Venezuela dubs Beal launch deal "unfriendly"


Guyana Chronicle
May 30, 2000


CARACAS, CANA-Reuters - Venezuela yesterday escalated a diplomatic rift with Guyana, branding as "unfriendly" the granting of a concession for a commercial rocket-launch site in an area subject to a long-standing territorial dispute.

The South American neighbours have been at odds for decades over the sparsely populated Essequibo, a 61,500-square mile (159,000-sq km) mineral-rich area the size of Florida.

Venezuelan Foreign Minister Jose Vicente Rangel expressed his "firm protest" over the space centre deal signed earlier this month with a Texas-based private company.

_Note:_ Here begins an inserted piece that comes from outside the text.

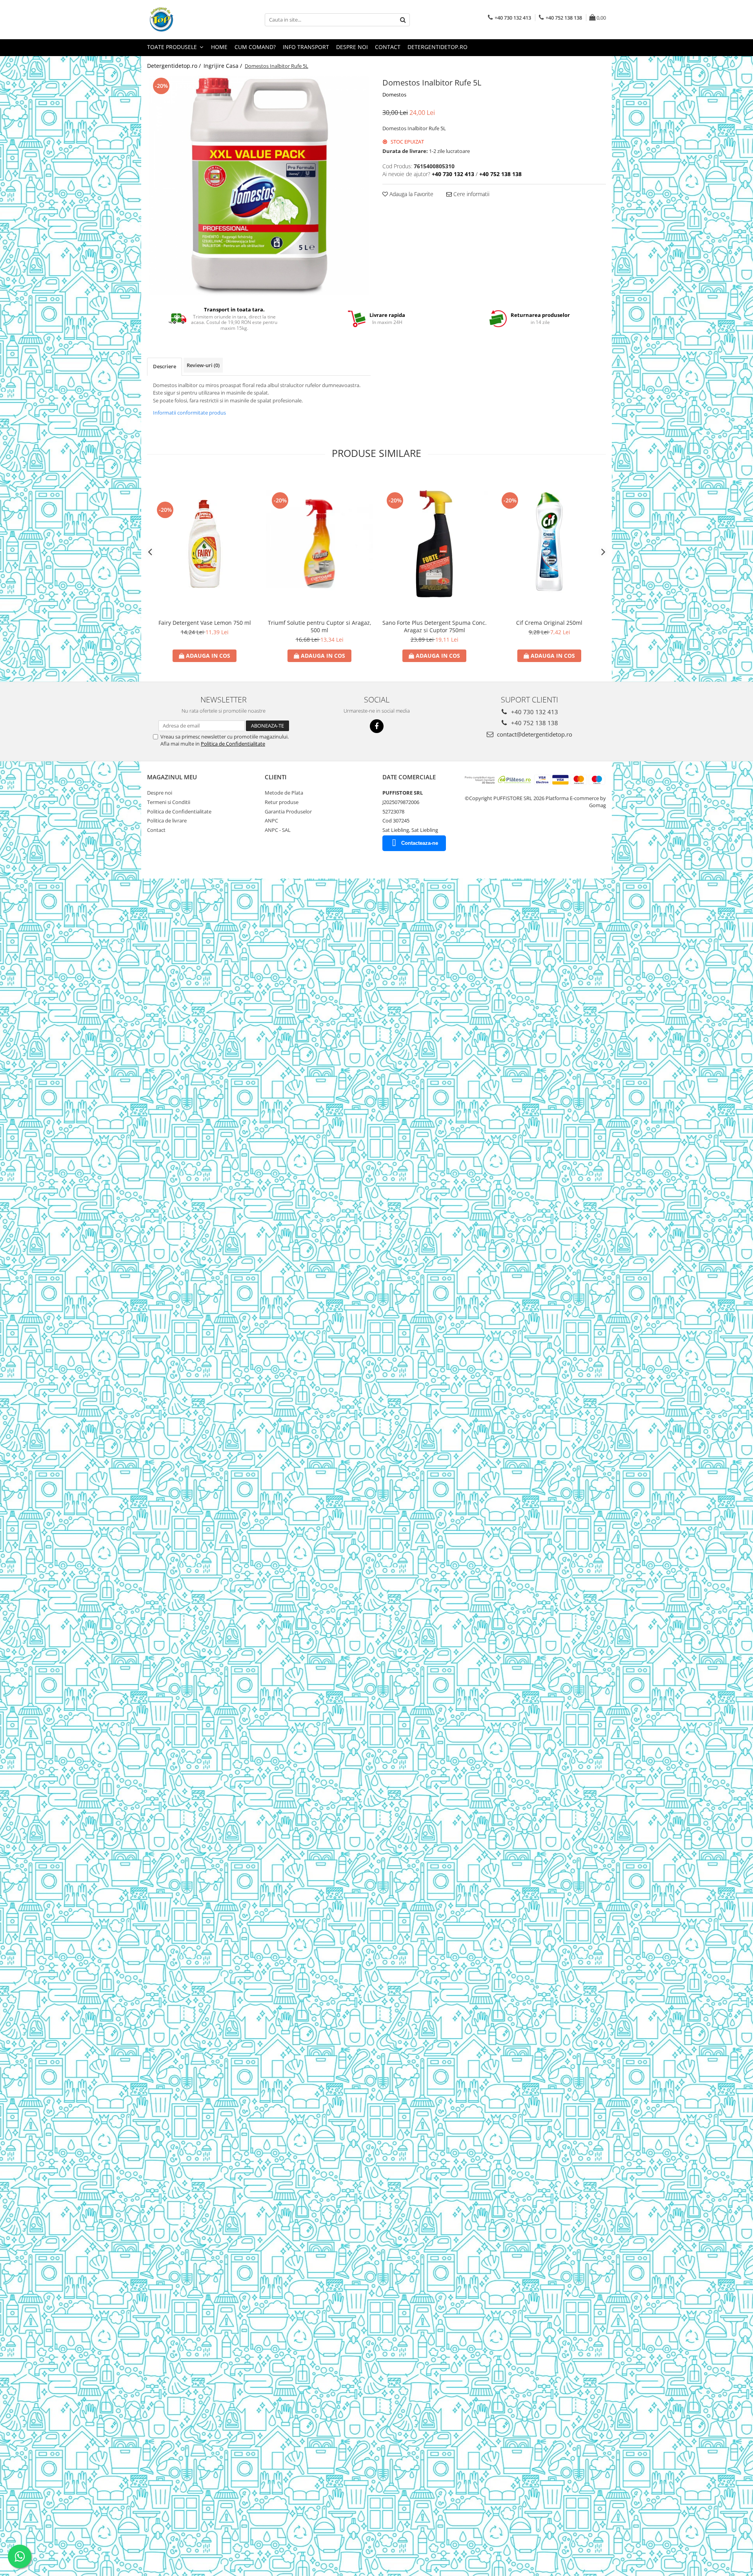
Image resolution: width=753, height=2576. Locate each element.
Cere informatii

In a letter sent to his Guyanese counterpart Clement Rohee and published by the ministry, Rangel "rejected this unfriendly act, which hampers a practical and satisfactory solution to the territorial dispute between our two countries."

Dallas-based Beal Aerospace Technology Inc plans to initially invest at least $100 million in construction of the site and does not anticipate to launch a rocket from Guyana for another three or four years.

Rangel said he hoped Guyana would "review its policy of concessions in the disputed area", which covers about 75 per cent of the territory of Guyana, a former British colony.

He asked Rohee to agree to a meeting as soon as possible to discuss an issue which the Venezuelan Foreign Ministry first mentioned last week when it deplored the Beal deal.

Beal Aerospace Vice President David Spoede told Reuters last week that his company was "very concerned and would have preferred to locate the facility in an undisputed territory".

He explained the Essequibo location was chosen because of Guyana's sparse population and its proximity to the equator, allowing rockets to send heavier payloads into space.

Paris-based Arianespace launches its Ariana rocket series from the European Space Agency Centre in Kourou, French Guiana, a territory that borders Guyana's eastern neighbour, Suriname.

Venezuela's claim on Essequibo, probably the last major territorial dispute in the Americas, is rooted in 19th century colonial history but was revived last year by President Hugo Chavez's left-wing and fiercely nationalist government.